Research has suggested that long-term stress can harm memory in older adults. In fact, even a moderate amount of stress, such as what a person might feel while driving in an unfamiliar area, can cause someone to produce memory test results similar to those of someone with Alzheimer’s. Researchers believe the stress hormone cortisol is responsible for the fast decrease in memory performance in the short term, and it’s believed that long-term stress plays a role in the development of disorders like Alzheimer’s.  If your elderly loved one is living with Alzheimer’s and needs help managing the symptoms, turn to Home Care Assistance, a leading provider of Alzheimer’s care. Des Moines seniors can rely on our revolutionary Cognitive Therapeutics Method (CTM), an activities-based program that promotes cognitive health and delays the onset of Alzheimer’s disease. CTM also encourages seniors to engage with others in an enjoyable way and helps them build new routines to look forward to.

Stress & Brain Cells 

Neuroscientists have long suspected that cortisol and chronic stress can damage the brain.

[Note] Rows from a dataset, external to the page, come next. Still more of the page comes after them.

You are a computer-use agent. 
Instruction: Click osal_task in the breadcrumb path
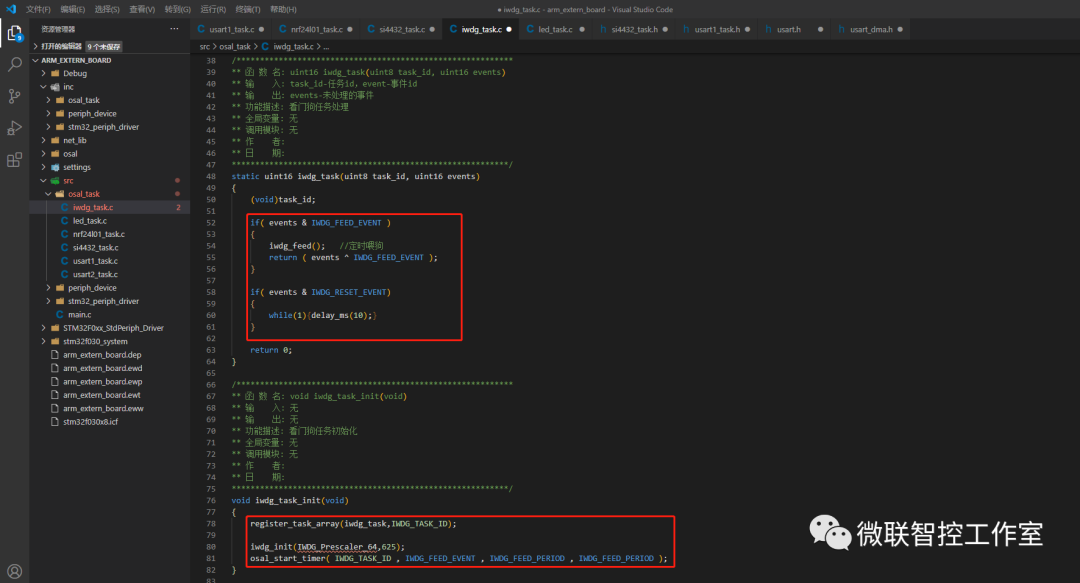click(x=236, y=46)
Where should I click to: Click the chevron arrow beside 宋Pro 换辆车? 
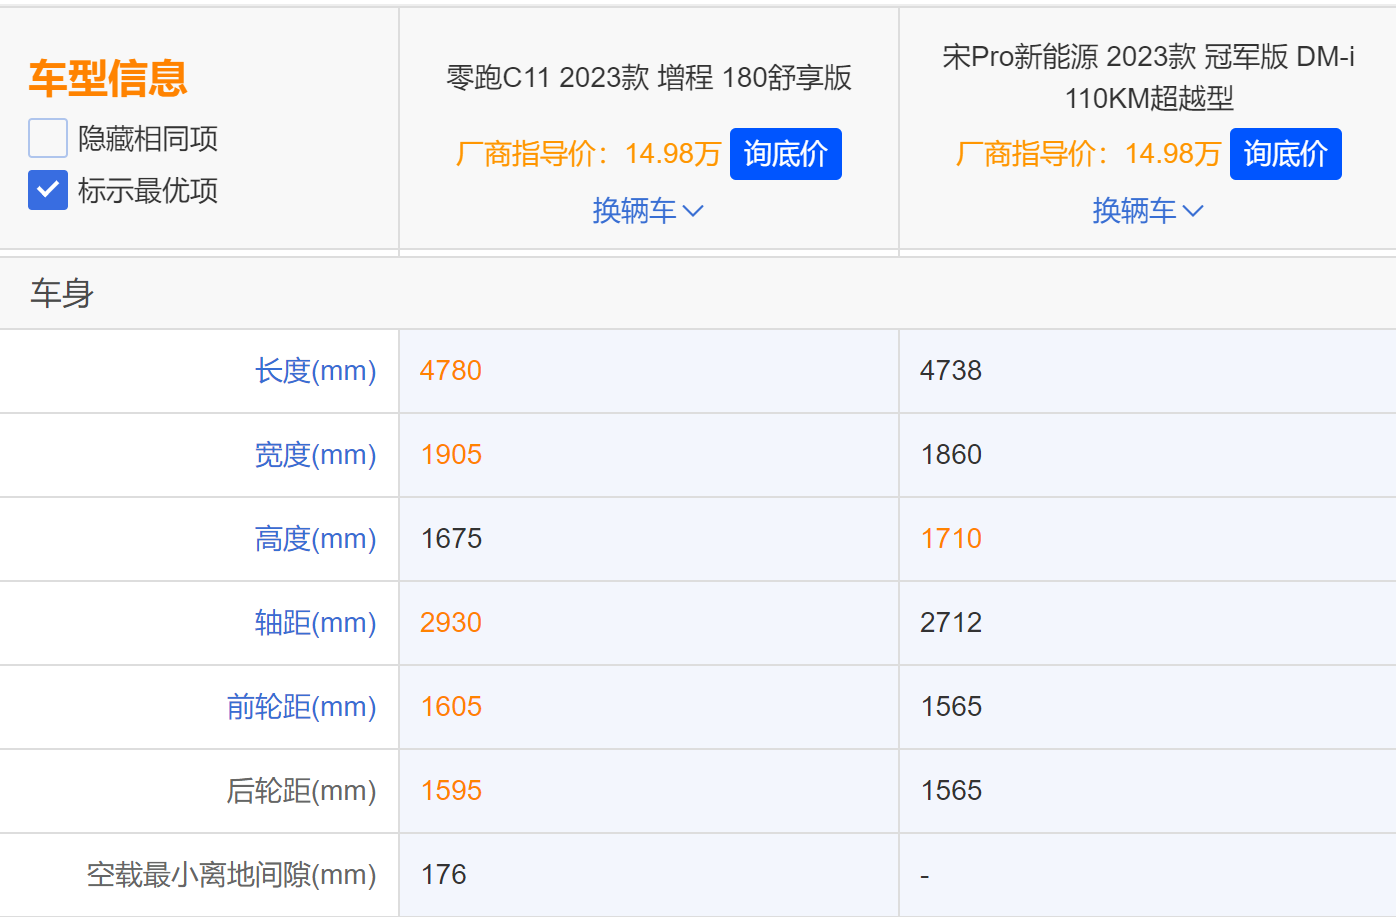pyautogui.click(x=1193, y=211)
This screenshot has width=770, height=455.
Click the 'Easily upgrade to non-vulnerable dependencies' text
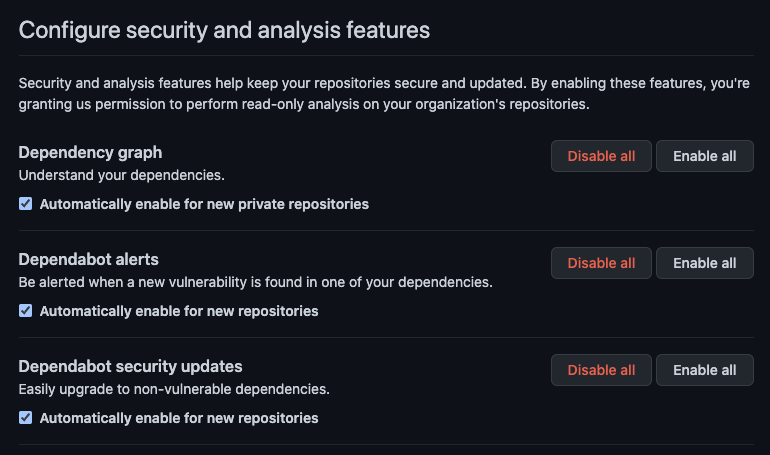[174, 389]
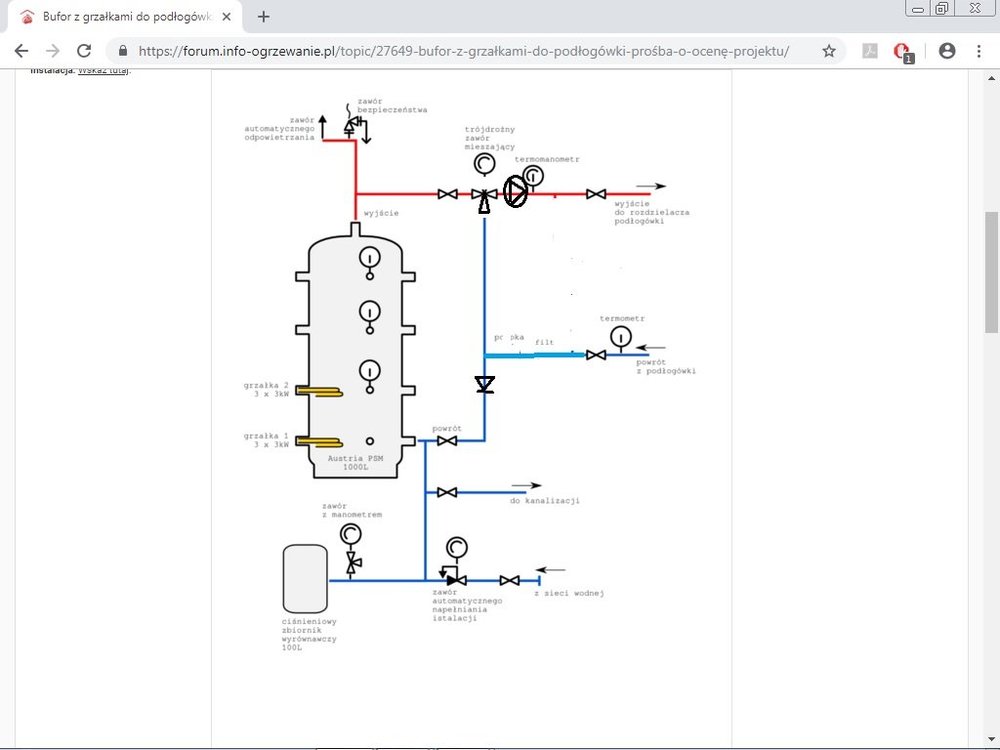
Task: Close the 'Bufor z grzałkami' tab
Action: click(231, 17)
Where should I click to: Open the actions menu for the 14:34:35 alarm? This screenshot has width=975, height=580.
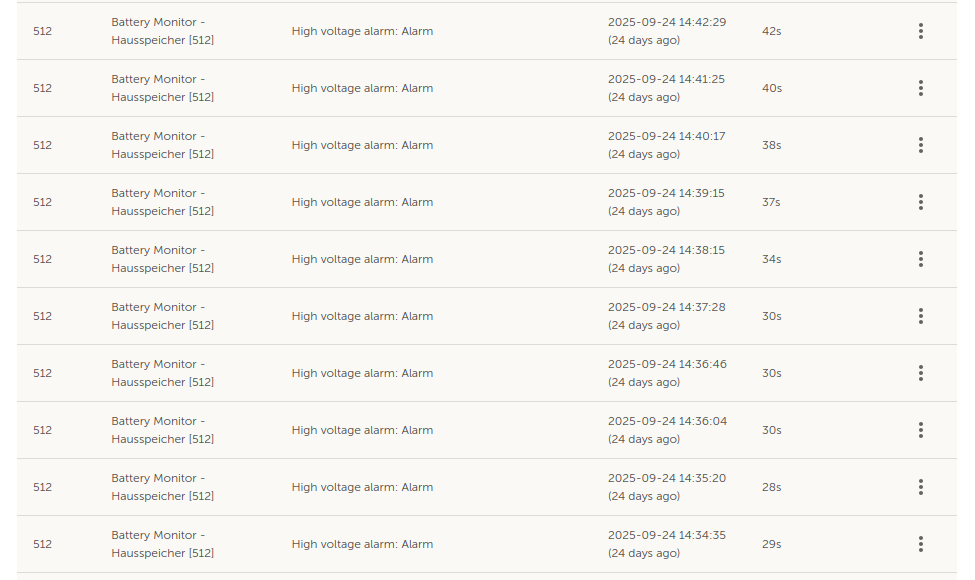(920, 544)
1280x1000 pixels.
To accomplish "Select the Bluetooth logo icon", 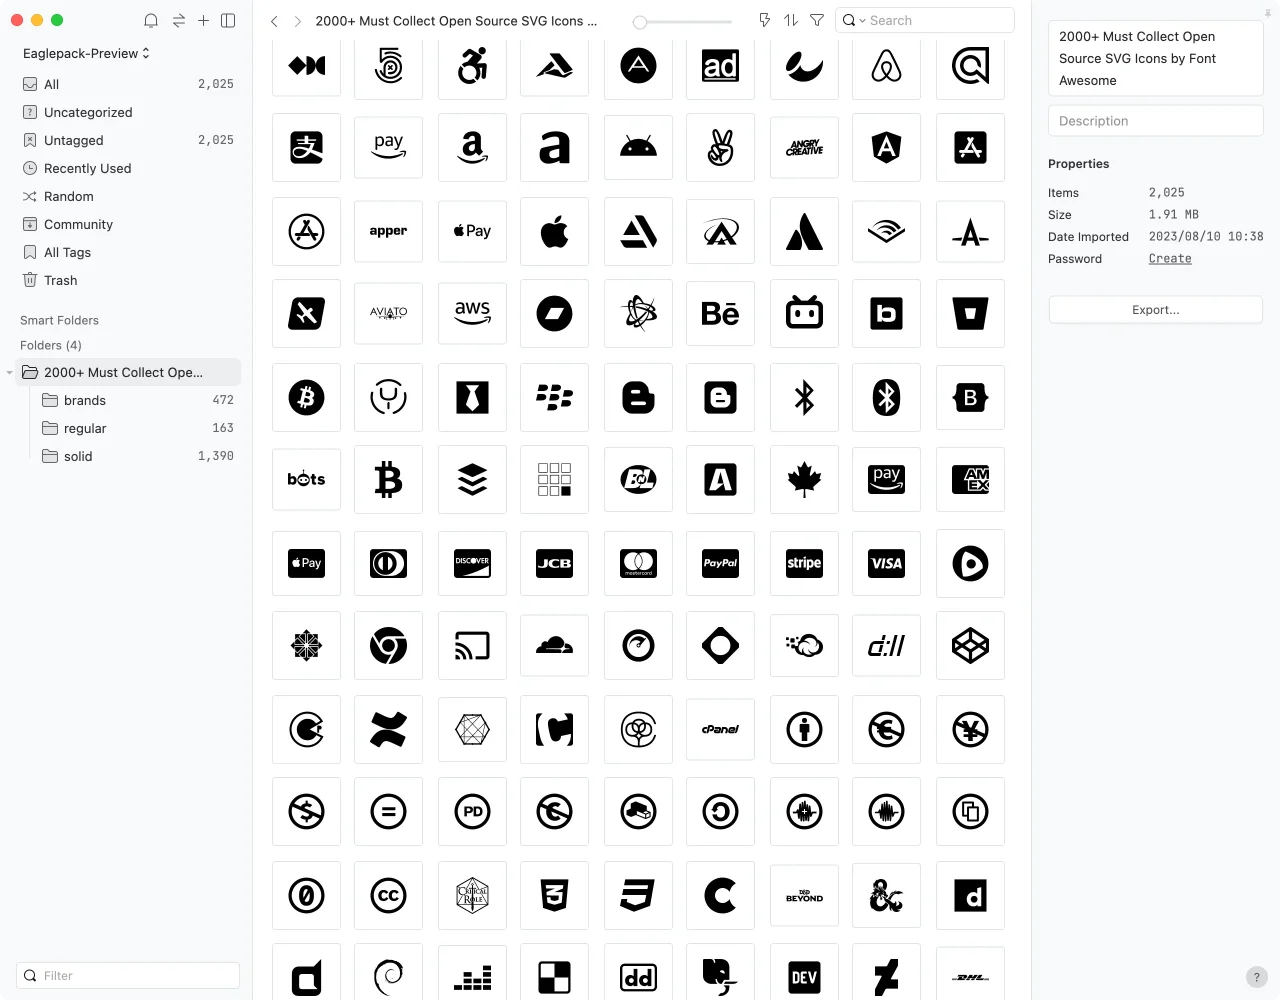I will [x=804, y=397].
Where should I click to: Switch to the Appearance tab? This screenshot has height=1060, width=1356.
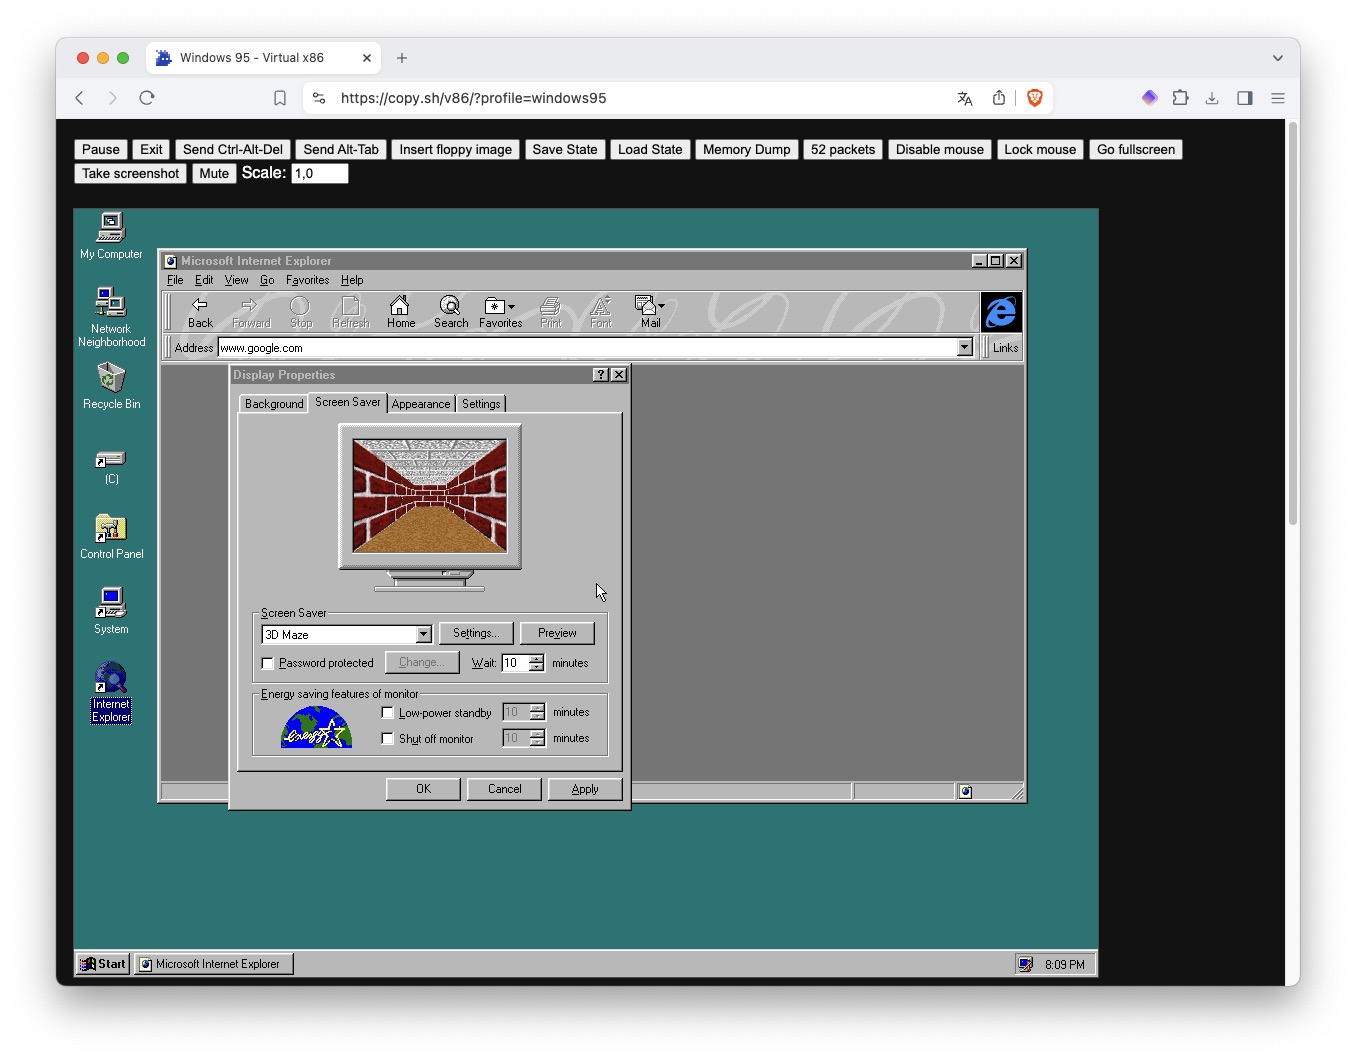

A study published in 2014 confirmed this link by showing that chronic stress triggers permanent changes in brain function and structure. This may be why young people who have chronic stress early in their lives are more prone to anxiety and mood disorders later. Researchers found that chronic stress and high levels of cortisol actually cause an overproduction of myelin-producing cells in the brain as well as fewer neurons. This leads to too much “white matter” in the brain instead of “gray matter,” which is responsible for higher functions like thinking.  A trained professional caregiver can be a wonderful resource when you’re trying to help your loved one lead a healthier lifestyle, which includes reducing stress. Not every senior has the same care needs, which means they don’t all need the same type of home care. You can rely on Home Care Assistance to provide an individualized care plan to meet your elderly loved one’s unique care needs. Our holistic Balanced Care Method was designed to help seniors focus on healthy lifestyle habits, such as eating nutritious foods, exercising regularly, and maintaining strong social ties, and our Cognitive Therapeutics Method offers mentally stimulating activities that can boost cognitive health and delay the onset of dementia.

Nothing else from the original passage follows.